昭和18年、戦時下野球なんてすることさえ許されない時代でした。それでも
「野球がしたい。練習だけでなく試合がしたい。」という学生達の願いを当時の
早稲田の飛田穂州監督(戦後も解説者として活躍)は、慶応塾長小泉信三氏
からの早慶戦実施に向けて、戦時統制化に、反対する田中総長と掛け合い
ます。
飛田氏の熱意に総長も「何かあったら責任はわたしが持つ。」と許諾。
両校なかよく肩を組んで
飛田監督へ小泉塾長から早慶戦をと
彼らには学徒動員として出陣が迫っていました。
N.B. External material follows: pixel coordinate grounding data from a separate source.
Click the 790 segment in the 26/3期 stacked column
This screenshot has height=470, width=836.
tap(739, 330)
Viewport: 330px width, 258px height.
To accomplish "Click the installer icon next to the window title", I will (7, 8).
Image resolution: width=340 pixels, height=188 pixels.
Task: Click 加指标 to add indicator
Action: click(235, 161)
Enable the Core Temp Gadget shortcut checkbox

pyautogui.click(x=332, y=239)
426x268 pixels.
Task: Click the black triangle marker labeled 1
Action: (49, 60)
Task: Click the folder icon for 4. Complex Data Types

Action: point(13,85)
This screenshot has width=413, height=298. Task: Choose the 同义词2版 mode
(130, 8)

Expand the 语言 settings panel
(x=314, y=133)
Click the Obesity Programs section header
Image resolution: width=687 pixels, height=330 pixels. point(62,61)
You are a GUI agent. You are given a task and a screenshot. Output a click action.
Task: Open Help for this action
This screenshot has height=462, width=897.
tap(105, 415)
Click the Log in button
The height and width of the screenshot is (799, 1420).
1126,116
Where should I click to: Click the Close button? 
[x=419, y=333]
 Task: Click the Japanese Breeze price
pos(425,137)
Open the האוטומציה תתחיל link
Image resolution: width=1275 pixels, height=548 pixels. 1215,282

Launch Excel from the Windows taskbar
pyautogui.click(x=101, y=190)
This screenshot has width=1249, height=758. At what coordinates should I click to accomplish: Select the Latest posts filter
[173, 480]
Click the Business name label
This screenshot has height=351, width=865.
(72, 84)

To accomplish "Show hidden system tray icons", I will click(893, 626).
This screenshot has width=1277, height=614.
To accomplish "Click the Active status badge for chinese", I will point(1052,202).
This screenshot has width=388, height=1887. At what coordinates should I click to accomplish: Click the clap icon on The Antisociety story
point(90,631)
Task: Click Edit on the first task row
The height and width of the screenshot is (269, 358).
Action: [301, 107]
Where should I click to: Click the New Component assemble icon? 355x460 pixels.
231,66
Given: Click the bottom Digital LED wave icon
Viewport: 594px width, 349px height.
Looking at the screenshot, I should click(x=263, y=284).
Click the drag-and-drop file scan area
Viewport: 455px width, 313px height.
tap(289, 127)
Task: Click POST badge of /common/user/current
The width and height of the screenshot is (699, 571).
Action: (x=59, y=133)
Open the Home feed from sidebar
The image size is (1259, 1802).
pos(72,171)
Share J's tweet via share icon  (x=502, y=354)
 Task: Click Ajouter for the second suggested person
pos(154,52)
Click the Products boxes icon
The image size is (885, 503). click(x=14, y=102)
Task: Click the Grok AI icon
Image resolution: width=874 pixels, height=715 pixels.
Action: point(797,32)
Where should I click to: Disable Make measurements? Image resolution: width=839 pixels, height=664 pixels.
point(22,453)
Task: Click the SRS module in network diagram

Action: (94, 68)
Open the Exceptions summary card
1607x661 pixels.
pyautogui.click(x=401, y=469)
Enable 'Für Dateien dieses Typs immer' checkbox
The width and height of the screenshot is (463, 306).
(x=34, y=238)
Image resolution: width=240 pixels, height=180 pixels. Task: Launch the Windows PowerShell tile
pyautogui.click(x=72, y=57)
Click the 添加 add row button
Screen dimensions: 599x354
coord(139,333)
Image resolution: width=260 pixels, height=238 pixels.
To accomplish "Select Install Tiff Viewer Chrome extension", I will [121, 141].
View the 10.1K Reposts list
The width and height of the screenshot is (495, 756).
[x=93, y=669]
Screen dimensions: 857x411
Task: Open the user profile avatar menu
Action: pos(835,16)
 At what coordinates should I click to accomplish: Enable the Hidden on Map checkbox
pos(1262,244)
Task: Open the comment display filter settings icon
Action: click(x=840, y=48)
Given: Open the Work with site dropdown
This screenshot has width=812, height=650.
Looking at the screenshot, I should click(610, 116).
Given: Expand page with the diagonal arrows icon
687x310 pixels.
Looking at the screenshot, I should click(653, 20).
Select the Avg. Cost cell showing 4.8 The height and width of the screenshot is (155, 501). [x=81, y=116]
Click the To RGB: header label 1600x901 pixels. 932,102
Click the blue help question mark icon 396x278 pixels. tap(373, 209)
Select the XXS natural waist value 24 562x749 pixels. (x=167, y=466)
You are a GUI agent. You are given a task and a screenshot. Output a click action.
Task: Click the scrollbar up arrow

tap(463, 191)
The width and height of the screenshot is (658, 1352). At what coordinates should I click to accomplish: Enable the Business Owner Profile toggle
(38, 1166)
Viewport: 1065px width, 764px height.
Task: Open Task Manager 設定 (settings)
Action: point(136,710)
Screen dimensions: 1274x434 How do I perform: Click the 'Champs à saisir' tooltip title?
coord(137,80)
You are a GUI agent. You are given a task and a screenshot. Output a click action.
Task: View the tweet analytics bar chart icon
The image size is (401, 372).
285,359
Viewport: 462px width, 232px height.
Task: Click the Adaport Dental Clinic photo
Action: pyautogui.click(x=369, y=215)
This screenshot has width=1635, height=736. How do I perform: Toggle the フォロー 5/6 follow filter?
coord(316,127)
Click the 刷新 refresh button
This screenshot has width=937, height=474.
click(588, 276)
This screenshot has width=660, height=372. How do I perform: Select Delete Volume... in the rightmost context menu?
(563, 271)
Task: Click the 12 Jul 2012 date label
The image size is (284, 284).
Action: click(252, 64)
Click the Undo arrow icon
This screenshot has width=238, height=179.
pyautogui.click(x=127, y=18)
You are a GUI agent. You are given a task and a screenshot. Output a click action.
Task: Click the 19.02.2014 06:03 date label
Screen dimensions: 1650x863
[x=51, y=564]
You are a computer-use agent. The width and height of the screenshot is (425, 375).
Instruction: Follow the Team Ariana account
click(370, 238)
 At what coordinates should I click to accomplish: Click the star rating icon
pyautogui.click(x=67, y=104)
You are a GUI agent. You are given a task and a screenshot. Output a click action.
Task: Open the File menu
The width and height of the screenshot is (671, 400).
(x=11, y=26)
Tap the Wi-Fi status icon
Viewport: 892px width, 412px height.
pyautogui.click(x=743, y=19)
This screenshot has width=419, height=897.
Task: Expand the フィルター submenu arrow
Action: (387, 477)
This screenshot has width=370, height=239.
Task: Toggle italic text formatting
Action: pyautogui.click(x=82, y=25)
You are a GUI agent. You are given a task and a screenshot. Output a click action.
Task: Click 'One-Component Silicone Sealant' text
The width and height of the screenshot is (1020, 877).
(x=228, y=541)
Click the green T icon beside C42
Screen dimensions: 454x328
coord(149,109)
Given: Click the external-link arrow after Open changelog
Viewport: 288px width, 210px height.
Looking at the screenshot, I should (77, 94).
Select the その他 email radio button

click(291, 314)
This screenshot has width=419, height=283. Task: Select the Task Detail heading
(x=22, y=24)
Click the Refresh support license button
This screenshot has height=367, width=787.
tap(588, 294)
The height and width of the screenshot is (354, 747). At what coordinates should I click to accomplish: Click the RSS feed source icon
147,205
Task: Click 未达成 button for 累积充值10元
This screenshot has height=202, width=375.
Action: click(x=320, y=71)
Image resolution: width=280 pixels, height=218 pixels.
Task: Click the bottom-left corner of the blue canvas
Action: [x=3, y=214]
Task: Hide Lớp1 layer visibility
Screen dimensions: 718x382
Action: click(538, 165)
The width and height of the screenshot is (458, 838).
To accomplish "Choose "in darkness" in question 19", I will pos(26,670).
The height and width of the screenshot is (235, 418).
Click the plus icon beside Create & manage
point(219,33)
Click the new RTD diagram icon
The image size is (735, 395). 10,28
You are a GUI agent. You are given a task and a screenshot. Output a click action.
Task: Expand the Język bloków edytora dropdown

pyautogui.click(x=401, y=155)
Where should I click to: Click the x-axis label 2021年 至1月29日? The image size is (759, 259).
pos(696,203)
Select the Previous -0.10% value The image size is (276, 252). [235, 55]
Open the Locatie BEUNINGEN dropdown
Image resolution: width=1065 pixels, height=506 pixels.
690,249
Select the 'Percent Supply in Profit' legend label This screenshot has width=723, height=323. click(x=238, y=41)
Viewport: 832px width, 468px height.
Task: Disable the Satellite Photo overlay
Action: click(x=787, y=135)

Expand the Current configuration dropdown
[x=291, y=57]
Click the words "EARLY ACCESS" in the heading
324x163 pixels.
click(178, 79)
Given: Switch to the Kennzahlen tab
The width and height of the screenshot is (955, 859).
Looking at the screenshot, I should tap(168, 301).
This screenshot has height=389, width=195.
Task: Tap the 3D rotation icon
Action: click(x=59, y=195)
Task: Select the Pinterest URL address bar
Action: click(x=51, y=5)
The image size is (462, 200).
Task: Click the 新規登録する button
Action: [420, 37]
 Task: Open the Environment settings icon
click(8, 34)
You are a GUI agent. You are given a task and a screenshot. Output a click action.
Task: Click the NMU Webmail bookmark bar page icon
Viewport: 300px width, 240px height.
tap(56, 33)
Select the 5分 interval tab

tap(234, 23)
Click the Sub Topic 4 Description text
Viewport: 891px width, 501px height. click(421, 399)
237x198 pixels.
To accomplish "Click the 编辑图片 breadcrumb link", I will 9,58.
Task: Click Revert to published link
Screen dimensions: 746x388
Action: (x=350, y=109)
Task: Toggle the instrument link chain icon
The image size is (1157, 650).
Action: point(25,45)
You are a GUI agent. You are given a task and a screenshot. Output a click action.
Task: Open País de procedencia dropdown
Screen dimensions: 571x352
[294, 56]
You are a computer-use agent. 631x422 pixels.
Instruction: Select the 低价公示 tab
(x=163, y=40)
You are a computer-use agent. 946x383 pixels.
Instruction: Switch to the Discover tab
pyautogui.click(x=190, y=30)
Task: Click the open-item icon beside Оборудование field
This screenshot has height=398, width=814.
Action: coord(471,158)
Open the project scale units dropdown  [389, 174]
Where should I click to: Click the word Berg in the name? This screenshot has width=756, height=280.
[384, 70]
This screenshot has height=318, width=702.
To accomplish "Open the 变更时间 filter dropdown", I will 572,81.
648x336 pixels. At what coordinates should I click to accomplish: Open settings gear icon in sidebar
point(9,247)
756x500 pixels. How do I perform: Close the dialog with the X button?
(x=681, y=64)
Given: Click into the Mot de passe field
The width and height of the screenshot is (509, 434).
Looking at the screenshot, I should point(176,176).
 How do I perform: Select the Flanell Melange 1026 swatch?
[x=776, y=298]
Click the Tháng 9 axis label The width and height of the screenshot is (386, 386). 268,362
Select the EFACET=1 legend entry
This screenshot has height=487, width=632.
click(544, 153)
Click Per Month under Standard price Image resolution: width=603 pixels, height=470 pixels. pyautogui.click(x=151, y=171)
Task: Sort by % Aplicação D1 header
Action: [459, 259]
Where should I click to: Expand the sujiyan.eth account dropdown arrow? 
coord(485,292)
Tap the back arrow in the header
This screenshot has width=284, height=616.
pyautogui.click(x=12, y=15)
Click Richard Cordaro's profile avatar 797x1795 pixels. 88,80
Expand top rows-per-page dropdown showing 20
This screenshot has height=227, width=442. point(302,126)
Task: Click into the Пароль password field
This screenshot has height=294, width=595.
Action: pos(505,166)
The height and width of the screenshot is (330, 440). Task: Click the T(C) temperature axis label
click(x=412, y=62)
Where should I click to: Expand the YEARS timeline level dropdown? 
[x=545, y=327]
-今までは学生の兵役
猶予されていたー
主人公戸田順二の父親の反対を母が、また妹が泣いて説得する様には
こちらも涙しました。兄は弟に「戦争は自分が、お前は野球を・・・。」と言って
戦死した。父は「あっぱれ。」といいながらも涙していた。最後には応援席で
手をたたき喜んでいた。
そして、いよいよ早稲田の戸塚球場で実施された最後の壮行早慶戦、
結果は一時期自宅に帰らせていた慶応の練習不足で早稲田の 圧勝で終
わりました。
しかし終わって、早稲田の応援席から突然慶応の応援歌が歌い出され、
続いて慶応側からは早稲田の校歌が歌い上げられ両校がそれぞれを讃え
たのでした。このラストシーンにまたしても胸がジーンときました。
学生達が歌う それぞれの校歌 応援歌
彼らはその後、歓呼の声に送られて学徒動員として、25000人の学生が
出陣していきました。戸田順二さんも帰らぬ人となったそうでした。
今の平和な世の中、六大学野球も復活され楽しんでみることが出来ます。